3 New Advances With SMT Production

Posted by Laura Austin on Thu, Jun 13, 2013 @ 07:00 AM

If you only started working in the electronics industry within the past 30 years, you probably take the advantages of SMT production for granted. For those who have been in the game for awhile, though, it's obvious that the emergence of SMT production has changed the way in which electronic devices can be designed and manufactured. The good news is that SMT processes are only getting better and more fine tuned with every passing year. In this post we will explore what it is that SMT production has already done for the industry and at three of its latest advancements. 
How SMT Production Changed the Game

In the beginning, there was point-to-point construction. Before the 1950s, manufacturers had to assemble all products by hand - a very costly and time consuming process. Fortunately, after the invention of the Printed Circuit Board (PCB), contract electronic manufacturers were able to pre-design circuit boards and mass-produce them in a way that was faster, cheaper, and more consistent. Originally, all PCB manufacturing was completed via "Through-Hole" technology which required holes to be drilled through each PCB board. Each component then used a small "peg and hole" arrangement as a means of staying in place prior to being secured on the opposite side. Unfortunately, despite being faster and more reliable than manual assembly, Through-Hole technology was still a difficult and tedious process. Additionally, the holes took away some of the board's integrity. Enter: Surface Mounted Technology SMT) production. 
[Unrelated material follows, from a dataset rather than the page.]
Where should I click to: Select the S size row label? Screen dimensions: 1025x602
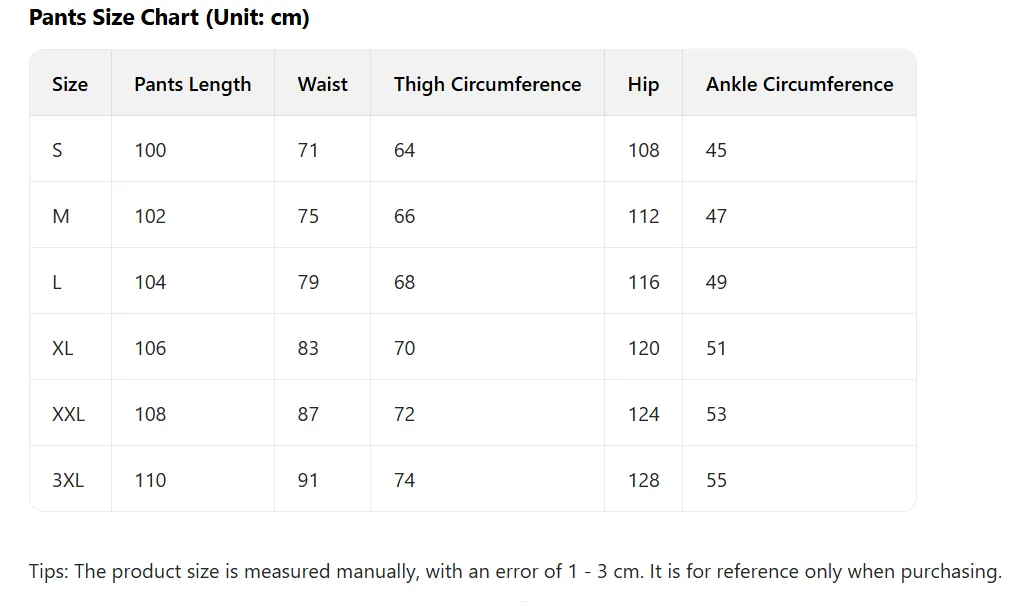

SMT built upon the basic concept of Through-Hole technology and made it better. Instead of drilling holes through PCBs, components could be applied via a solder paste. Not only does this lower production costs and reduce the time required to assemble a PCB, but it also enables more components to be placed onto smaller space - a must in the world of compact technology.
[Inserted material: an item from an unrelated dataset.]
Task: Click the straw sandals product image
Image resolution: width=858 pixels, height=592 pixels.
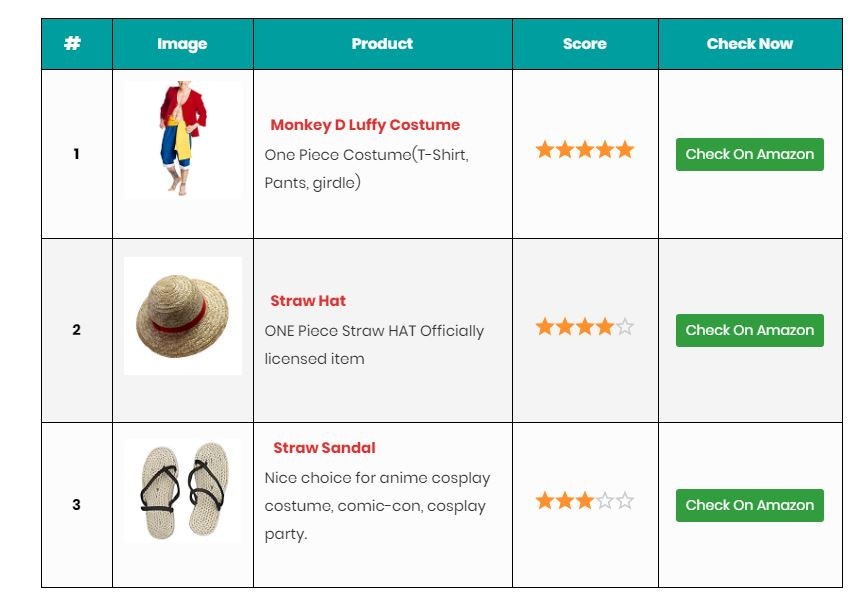Action: [x=183, y=491]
Continuous Evolution in SMT Production

SMT manufacturing has continued to evolve and improve since its introduction to the electronics industry in the 1980s, and it will only continue to get better. Here's a closer look at three of the latest advancements in SMT:

1. LED Technology - Light Emitting Diodes (LEDs) have rapidly becoming more popular within the manufacturing and electronics industry. In fact, LEDs have almost entirely overtaken the bulbs conventionally used for PCBs. But why is this? The number one advantage of LEDs is their smaller size and lower power consumption.  When paired with the faster, more time and cost efficient methodologies of SMT, LED lights can help lead to a significant increase in production rates while simultaneously decreasing labor costs. And on top of this, it's a "green" technology.  It's a win all around.

2. Soldering Paste

We already know that soldering paste has done wonders for improving the speeds and lowering the costs associated with developing PCB boards for small, compact electronic devices. But even though it has totally altered the landscape of the electronics industry, soldering paste is still improving. Some of the most helpful advancements in this arena include the recent development of fine particle pastes, water soluble pastes, and no clean pastes. These improvements have all worked to help make the manufacturing process easier and more efficient.

3. Increased Speed


Today's consumer market has a need for speed. With Through-Hole technology, PCBs were required to be larger, and therefore slower and less efficient. SMT production methods have allowed for increasingly smaller components to be incorporated into PCBs. In fact, components that manufactures once believed would be impossible to add to a board are now being integrated into electronics with ease. As these components grow more compact and improved soldering pastes can be used to secure them, more components can be added to increasingly smaller PCBs. The benefit here is twofold: First, electronics companies are able to provide their customers with compact, lightweight electronic devices. Secondly, the smaller boards run faster, meeting consumer demands. 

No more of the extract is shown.